Wegen einem gebrochenen Knöchel musste sich ein „Huttener Jong“ von seiner Mutter kutschieren lassen. Weil die beim Parken die Handbremse anzuziehen vergaß und auch „den Gang rausgemacht, hat das Auto einen eigenen Willen entfacht“. Die autonome Spritztour endete aber an der Mauer des Nachbarn. Durch die gute Stimmung bei einem Auswärtsspiel hatten Fußballfans den Überblick über die konsumierte Getränkeanzahl verloren. „Der Weg von Horas heim, ach komm, das Risiko geh‘n mer ein,“ dachte man, „Scho weit gefoarn un fast deham, als jedoch e Polizeikontrolle kam. Die hot de Fahrer früh gesehen, un konnt se übern Feldweg umgehen,“ wusste der Bloo. Dachte der Fahrer, aber „der Kontrolleur hatte noch Kollege, die stonne e paar Meter weiter hinne, da gabs kein entrinne. Ohne Möglichkeit zu drehn, blieb er vor de Bulle stehn.“ Beim Pusten war das Ergebnis nicht zu fassen: trotz all der Trinkerei zeigte der Test Null Komma drei.

Themenlieferant der Extraklasse

Wie jedes Jahr war der Sportverein für den Kirmesspruch wieder Themenlieferant der Extraklasse. Nach dem Abstieg war es „umso schöner dann, bann mer wiere von Sieg zu Sieg eile kann.“ Durch den neuen Trainer und frischem Wind ist der Bloo zuversichtlich „Mit viel Kampf un e bissche Glück, sin mir bald wiere zurück. Geht’s so weiter, dos is kloar, spiele mer in de Gruppeliga nächstes Joar.“ Das Team der Stunde sei aber die zweite Mannschaft, denn durch „gute Spiele is es gelunge, die Konkurrenz wurd mühelos bezwunge.“ Mit dem „wichtigsten Elfmetertor seit Andy Brehme 1990 war dann klar und der Traum vom Aufstieg wahr.“ Und das wurde mächtig gefeiert „gut und lang – es fiel sogar der Hosenzwang“.
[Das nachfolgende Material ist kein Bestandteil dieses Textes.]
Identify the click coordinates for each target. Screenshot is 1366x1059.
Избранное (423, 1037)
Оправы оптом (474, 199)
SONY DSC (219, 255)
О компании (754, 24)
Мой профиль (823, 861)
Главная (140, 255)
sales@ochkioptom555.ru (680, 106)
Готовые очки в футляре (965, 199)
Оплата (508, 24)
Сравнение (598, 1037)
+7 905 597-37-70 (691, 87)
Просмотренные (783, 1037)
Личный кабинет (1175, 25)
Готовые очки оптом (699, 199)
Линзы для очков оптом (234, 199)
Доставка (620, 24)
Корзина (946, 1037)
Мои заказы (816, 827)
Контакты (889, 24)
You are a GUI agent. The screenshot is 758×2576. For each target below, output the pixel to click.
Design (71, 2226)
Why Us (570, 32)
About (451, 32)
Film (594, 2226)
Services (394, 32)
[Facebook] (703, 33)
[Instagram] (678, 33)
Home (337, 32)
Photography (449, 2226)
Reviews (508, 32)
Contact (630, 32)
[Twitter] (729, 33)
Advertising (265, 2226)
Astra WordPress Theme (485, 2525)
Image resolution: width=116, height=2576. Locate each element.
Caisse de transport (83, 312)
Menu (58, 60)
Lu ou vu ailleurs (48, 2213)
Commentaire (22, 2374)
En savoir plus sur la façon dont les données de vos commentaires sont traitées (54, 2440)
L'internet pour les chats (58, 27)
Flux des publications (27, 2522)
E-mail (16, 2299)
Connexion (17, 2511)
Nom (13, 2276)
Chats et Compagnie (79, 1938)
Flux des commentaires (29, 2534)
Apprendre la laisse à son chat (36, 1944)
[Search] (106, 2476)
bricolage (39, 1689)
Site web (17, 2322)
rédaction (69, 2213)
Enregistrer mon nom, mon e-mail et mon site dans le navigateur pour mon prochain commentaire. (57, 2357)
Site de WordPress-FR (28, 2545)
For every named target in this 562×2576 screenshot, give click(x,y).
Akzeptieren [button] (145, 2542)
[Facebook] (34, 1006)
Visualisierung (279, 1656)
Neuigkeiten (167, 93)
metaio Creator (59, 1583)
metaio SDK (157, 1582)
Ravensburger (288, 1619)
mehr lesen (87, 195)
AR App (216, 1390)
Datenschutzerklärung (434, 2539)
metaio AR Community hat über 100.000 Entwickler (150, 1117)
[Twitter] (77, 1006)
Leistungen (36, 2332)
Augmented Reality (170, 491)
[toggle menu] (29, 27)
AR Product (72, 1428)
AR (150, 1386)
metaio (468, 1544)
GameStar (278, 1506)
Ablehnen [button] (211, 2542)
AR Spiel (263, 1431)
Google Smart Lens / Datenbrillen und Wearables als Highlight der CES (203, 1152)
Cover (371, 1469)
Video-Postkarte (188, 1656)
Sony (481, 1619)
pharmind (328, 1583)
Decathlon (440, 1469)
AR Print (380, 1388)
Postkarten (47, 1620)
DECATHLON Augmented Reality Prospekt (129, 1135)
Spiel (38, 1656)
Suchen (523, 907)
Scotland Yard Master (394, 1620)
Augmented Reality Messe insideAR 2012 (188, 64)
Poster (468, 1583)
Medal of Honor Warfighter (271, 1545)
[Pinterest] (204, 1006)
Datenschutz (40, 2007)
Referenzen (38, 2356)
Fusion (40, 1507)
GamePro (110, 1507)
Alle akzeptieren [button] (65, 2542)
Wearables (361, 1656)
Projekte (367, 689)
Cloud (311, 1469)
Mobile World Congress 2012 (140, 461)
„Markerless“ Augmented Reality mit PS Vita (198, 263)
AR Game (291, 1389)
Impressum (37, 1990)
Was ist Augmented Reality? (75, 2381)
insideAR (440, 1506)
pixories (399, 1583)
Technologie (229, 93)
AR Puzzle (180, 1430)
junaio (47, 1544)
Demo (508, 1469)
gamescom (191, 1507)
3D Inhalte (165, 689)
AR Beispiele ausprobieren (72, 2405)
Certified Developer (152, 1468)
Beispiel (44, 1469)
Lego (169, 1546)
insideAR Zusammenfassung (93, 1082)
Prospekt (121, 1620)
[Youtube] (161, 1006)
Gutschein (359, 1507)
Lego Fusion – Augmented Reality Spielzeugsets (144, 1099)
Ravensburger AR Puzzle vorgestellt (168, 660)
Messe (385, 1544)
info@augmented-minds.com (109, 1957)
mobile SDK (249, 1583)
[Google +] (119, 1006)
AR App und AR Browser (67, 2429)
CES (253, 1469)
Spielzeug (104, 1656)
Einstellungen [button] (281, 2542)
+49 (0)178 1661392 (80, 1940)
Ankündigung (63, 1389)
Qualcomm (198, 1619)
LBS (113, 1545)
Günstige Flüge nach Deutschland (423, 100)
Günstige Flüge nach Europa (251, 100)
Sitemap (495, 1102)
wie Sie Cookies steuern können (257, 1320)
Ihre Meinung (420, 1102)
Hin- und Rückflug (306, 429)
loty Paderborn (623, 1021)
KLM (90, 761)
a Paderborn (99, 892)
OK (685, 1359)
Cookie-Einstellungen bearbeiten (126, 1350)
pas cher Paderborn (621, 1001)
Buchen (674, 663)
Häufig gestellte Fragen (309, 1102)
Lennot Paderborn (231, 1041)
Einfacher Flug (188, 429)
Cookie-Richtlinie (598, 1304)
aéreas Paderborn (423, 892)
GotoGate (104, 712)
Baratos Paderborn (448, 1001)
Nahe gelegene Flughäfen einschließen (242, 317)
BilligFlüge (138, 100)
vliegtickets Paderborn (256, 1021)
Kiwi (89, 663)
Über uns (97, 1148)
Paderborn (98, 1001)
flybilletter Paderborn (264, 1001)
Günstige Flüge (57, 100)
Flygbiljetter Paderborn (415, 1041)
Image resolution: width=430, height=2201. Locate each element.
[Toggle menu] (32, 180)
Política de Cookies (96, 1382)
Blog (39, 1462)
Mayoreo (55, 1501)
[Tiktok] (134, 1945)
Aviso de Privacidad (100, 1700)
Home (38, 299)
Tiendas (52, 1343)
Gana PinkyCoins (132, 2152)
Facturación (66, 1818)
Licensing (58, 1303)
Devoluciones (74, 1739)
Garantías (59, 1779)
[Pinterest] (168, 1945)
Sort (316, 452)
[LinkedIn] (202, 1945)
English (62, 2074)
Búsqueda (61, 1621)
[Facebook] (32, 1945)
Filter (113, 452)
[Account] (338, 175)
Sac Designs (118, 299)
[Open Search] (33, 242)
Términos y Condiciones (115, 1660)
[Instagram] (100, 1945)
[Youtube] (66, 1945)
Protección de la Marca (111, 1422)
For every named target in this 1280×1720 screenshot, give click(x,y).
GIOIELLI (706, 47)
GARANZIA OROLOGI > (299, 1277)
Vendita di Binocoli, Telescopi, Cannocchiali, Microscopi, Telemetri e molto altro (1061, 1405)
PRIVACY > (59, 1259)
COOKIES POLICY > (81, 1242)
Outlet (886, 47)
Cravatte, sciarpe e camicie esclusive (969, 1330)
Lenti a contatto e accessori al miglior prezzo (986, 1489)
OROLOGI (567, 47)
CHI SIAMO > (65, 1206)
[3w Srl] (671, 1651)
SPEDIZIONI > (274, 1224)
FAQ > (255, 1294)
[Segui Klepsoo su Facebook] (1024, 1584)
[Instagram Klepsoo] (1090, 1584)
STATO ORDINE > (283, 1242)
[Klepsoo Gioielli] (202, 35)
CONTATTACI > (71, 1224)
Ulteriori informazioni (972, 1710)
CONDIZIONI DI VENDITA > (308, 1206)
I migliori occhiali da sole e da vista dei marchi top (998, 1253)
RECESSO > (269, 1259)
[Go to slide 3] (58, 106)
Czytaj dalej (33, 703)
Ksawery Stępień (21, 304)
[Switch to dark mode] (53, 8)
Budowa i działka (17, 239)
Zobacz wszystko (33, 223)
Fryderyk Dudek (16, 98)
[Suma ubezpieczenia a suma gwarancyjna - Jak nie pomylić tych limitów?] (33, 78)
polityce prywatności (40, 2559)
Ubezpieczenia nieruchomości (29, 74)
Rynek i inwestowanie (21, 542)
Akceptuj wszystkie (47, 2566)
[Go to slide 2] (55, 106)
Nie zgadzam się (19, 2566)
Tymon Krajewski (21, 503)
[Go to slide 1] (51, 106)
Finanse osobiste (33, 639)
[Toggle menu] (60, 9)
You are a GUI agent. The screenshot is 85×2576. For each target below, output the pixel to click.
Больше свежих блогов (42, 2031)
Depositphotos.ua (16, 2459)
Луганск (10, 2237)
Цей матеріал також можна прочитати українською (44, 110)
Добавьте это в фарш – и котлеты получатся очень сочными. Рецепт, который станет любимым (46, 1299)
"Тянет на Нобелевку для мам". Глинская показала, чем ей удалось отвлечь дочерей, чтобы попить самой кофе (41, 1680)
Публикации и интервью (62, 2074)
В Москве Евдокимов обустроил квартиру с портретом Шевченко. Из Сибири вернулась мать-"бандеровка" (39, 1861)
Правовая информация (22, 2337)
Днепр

Ein verschwundener Würfelbecher bei der Huttener Würfelrunde führte zu Beschuldigungen – sogar auch des unschuldigen und braven Bloos. Überraschend sei der Becher an seinem altbekannten Ort im Gasthaus „Dicke 7“ wiedergefunden worden. Die Moral vom Bloo: „Bann mer zu blöd is auf sei Zeug aufzupasse, sollt mer es Beschuldige von annern lasse.“

Aktenkundig wurde auch ein Einkaufen im Nachbarschaftsladen. Zwei Zugezogene wollten dort nach 11 Uhr einkaufen – „das heißt, de Lade war schon geschlosse, die Eingangstür war dennoch offe.“ „Die Öffnungszeite warn dene net bekannt, weil sie kamen aus einem fremden Land. Drinnen war alles dunkel, die Mitarbeiter fort, bloß die Ware stand noch an ihrem Ort.“ Ein Nachbar stellt das Paar beim Verlassen des Ladens mit der Frage „bos se da mache für Bosse, es Lädche hätt doch scho geschlosse.“ Sie erklärten ganz ohne Randale, dass sie den Einkauf am nächsten Tag bezahle. Der Nachbar machte ein Beweisfoto. Die Moral von der Geschichte: „Ban ihr net wollt in die Kirmesred nei, kauft zu de Öffnungszeite im Lädche ei.“

15 Entenküken schaffte sich eine Familie an, um sie großzuziehen. Das gefiel auch einem Habicht, der sich kurzerhand zehn zu Mittag schmecken ließ. Ob ein verschwundener Kater im letztjährigen Kirmesspruch vertreten war oder nicht führte bei zwei Huttenern zu einer Wette um zehn Kisten Bier. Der Bloo lieferte dieses Jahr den Beweis, dass er drin war. Die Moral: „Bei de Kirmesred net richtig zuzuhörn is es Spiel mim Feuer, für den, der net zugehört hott, wird es jetzt richtig teuer.“ Vier Tage lang feierte Hutten Kirmes mit Musik und Köstlichkeiten für Leib und Seele.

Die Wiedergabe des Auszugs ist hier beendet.